Robot Guru/Pengajar Pertama Jepang



Editor : Coxi Hydeoshi
"ROBOT"
Gambaran Negri Sakura, Jepang.
Disana berbagai macam jenis maupun kegunaan  tercipta ada.

    Mungkin pula dimasa Depan adalah Jepang Pelopor Robot pengganti pekerja segala bidang dari SDM "Sumber Daya Manusia.

Tentunya dengan Pro-Kontra dan Positif/Negatifnya pastilah ada.

    Semua kegiatan akan dikerjakan oleh robot, seperti film "Future" yg sering diputar dan dibuat para orang holywood kini. Mungkin,
Bisa Saja Robot Pengganti tentara ataupun senjata militer terhebat didunia dibuat di jepang,
sebagai pengganti manusia"Mahkluk yang bisa saja Mati"'

Pasalnya/ Sebagai Contoh:
Pada Postingan Replika Gundam dibuat dengan Ukuran sebenarnya
Yap dilihat ditahun itu tepatnya 7 April 2009 Si Negara tersebut saja sudah bisa berulah begitu, 
   Bukan tidak mungkin kedepannya entah kapan yang pasti cepat_lambat Gundam akan seperti di kebanyakan movienya, dibuat dengan teknologi militer pemusnah massal dan terbang layaknya di filmnya.

Tentunya pula, Masa Depan siapa yang tahu,
dan pertanyaannya??? "Apakah negara seperti itu akan mengembangkannya lebih lanjut lagi ataupun tidak"


 Topik,
Begitupula Sebuah ROBOT satu ini.

     Robot ini merupakan pula bagian dari / gambaran masa depan,
Karena kalo dipikir secara logis sebuah robot memang mempunyai daya ingat tinggi dengan tingkat  O% Kesalahan Informasi ataupun Pengerjaan sebuah masalah.
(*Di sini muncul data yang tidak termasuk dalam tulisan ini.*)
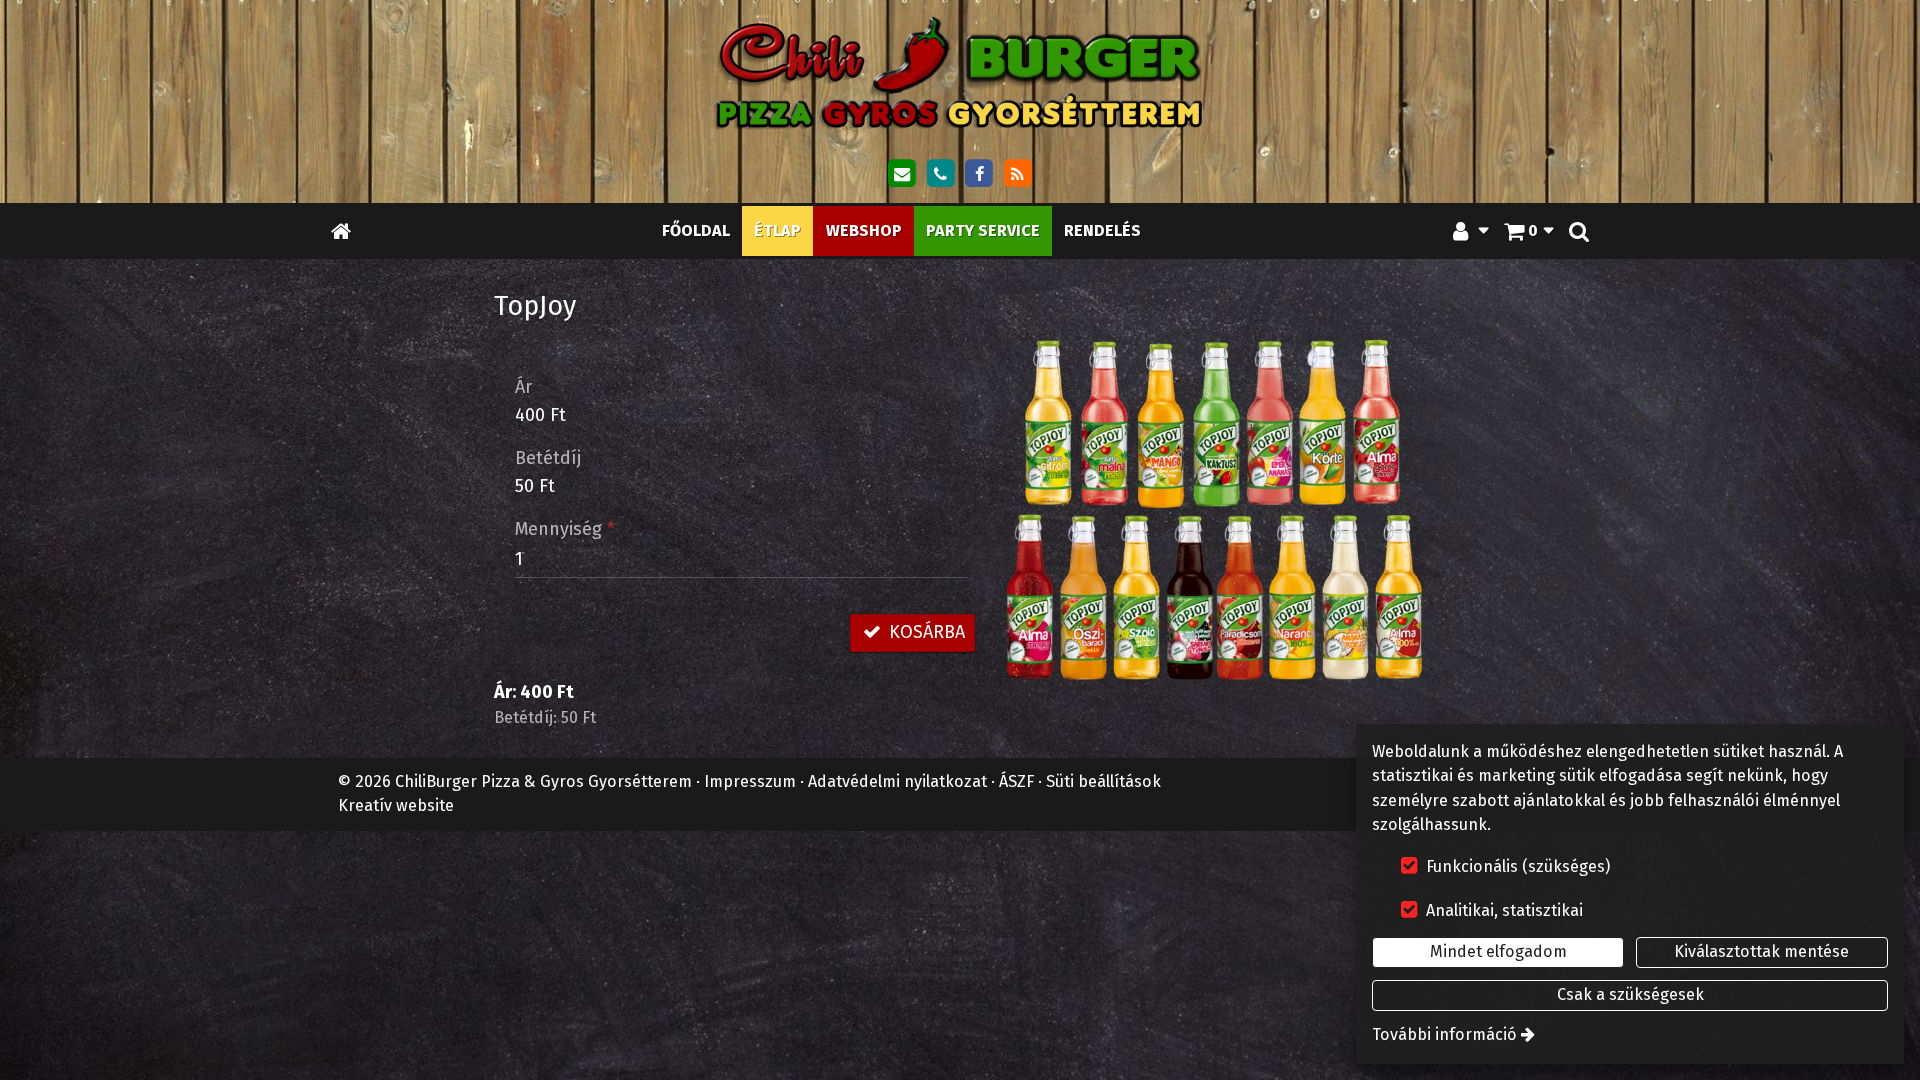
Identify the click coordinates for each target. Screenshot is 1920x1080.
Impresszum (750, 781)
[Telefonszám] (940, 174)
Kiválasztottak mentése (1761, 951)
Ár (523, 387)
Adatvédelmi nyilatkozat (897, 781)
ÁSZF (1016, 781)
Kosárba (924, 632)
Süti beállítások (1103, 781)
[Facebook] (979, 174)
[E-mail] (902, 174)
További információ (1444, 1034)
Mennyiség (565, 529)
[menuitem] (341, 230)
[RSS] (1018, 174)
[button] (1579, 230)
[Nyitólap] (960, 72)
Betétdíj (548, 458)
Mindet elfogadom (1498, 951)
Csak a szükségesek (1630, 994)
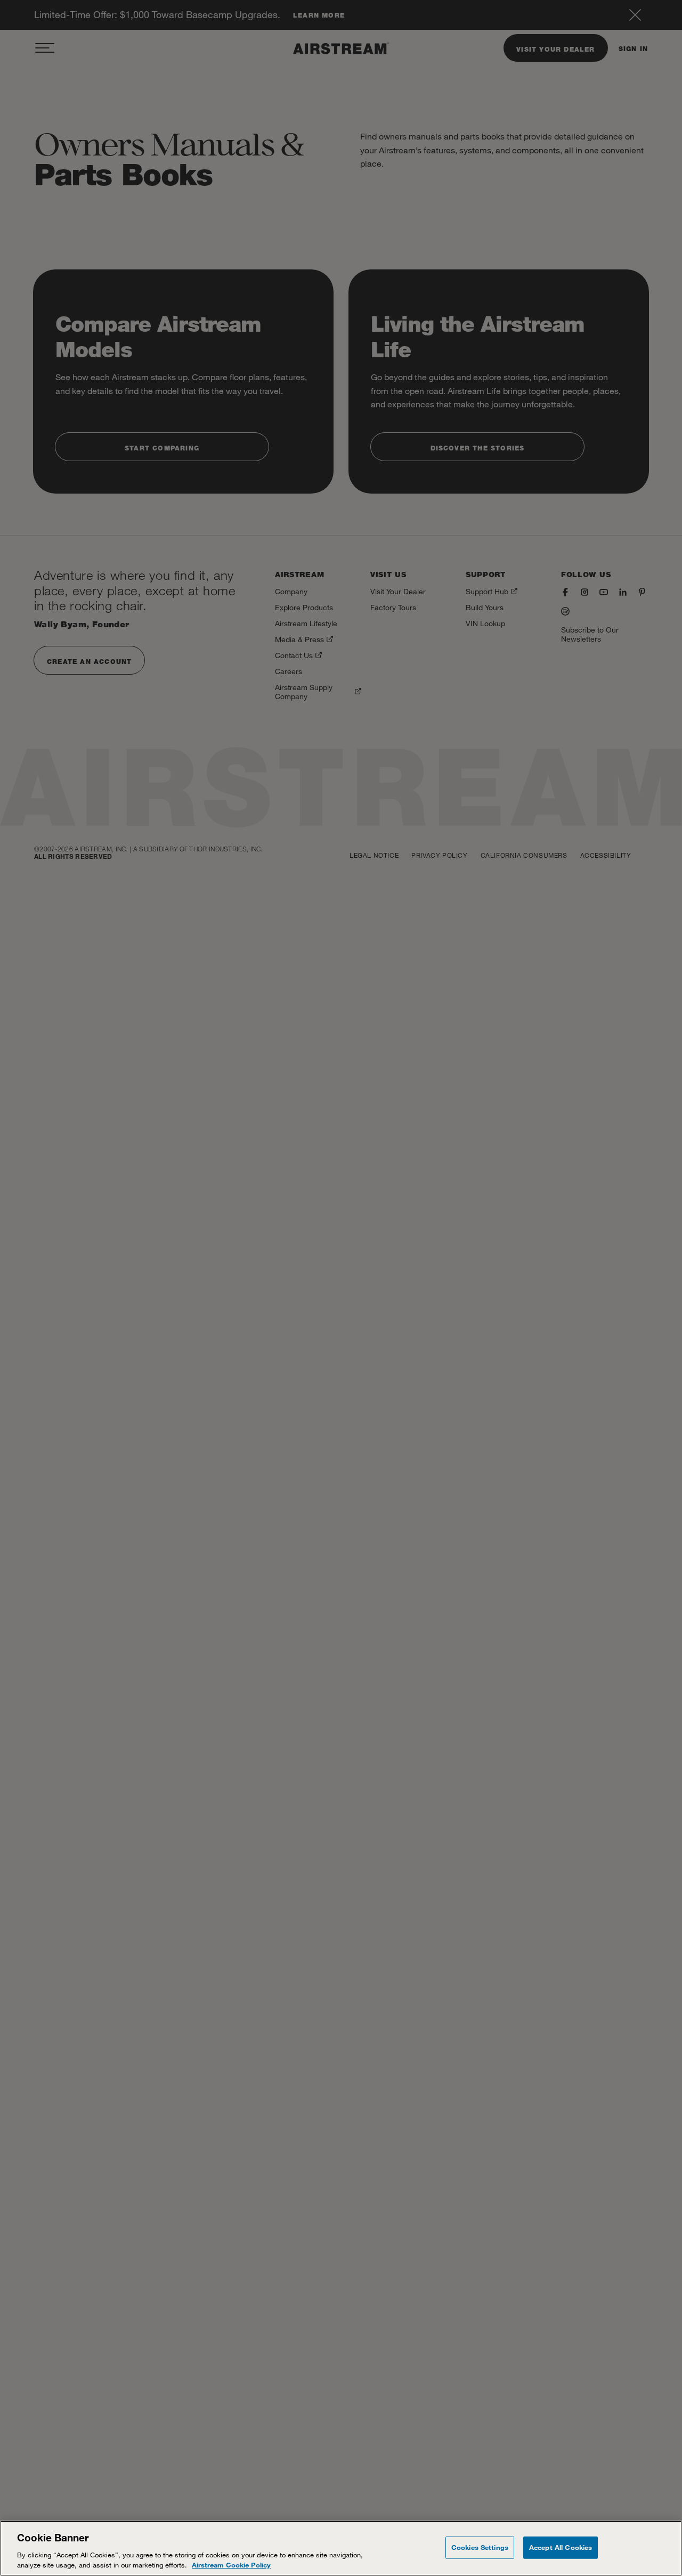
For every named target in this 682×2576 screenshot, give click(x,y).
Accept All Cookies (560, 2547)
Dan pada dasarnya robot penginformasi tepat, Pembantu,  yg efisien dan dapat pula di update ataupun diprogram lebih baik untuk mempermudah pekerjaan sehari-hari manusia.

Ialah sebuah Robot Guru/Pengajar.




Dengan Nama yang diberi Sebutan "Saya" sebagai pembuatnya adalah Hiroshi Kobayashi .
"Saya" si manusia robot, telah di tes/ di uji cobakan untuk pertama kalinya di Jepang dengan mengajarkan para murid di sebuah sekolah di Tokyo.

Dan Selama 15 tahun profesor Hiroshi Kobayashi dari universitas Tokyo telah mengembangkan sebuah android (manusia robot) yang mampu mengajarkan murid setingkat SD, dan bahkan bisa marah kalo para muridnya bandel.

Pemerintah Jepang memang gila-gilaan untuk menjadikan Jepang sebuah negara "masa depan" dengan mengucurkan dana 3,5 miliar yen hanya untuk pengembangan teknologi robot.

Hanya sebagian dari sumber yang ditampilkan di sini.